- _What you need to do_
Look through the entries below and return all lines including the word "field".
Segment Start: Exercise data
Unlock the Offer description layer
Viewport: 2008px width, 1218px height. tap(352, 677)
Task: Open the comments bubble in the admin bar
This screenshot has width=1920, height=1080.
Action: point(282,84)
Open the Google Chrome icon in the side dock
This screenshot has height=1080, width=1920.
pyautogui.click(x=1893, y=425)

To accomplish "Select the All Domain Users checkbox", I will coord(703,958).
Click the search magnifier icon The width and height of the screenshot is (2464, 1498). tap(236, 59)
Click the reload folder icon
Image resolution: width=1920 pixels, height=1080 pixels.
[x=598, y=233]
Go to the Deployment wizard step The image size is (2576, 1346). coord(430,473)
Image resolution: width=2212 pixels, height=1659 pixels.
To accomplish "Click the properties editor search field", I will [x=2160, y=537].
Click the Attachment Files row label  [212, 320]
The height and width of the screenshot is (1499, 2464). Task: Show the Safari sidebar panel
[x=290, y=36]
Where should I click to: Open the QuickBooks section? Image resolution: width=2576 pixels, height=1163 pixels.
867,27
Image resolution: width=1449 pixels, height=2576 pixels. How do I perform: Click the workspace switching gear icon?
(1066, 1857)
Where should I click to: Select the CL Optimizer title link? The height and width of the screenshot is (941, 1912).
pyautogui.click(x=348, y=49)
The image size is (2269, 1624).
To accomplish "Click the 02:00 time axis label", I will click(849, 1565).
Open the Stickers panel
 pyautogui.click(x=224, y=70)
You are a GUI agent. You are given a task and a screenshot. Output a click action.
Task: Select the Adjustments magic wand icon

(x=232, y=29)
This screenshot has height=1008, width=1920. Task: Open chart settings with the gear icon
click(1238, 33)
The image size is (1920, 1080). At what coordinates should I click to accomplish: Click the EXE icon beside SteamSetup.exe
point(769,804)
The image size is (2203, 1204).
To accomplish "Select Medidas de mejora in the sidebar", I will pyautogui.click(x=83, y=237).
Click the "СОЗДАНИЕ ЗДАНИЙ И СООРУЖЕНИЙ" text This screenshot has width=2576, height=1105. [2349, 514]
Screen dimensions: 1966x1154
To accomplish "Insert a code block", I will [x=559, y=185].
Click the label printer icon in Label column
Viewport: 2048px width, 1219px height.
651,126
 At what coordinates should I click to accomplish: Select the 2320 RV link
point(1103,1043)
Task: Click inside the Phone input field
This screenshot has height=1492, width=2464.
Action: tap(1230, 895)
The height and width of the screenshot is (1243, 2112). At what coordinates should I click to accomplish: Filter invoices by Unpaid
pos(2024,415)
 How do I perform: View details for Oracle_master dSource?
Segment End: Exercise data
- _Exercise response_
To accomplish "Click the properties editor search field", I will [x=2160, y=537].
Task: Click inside the Phone input field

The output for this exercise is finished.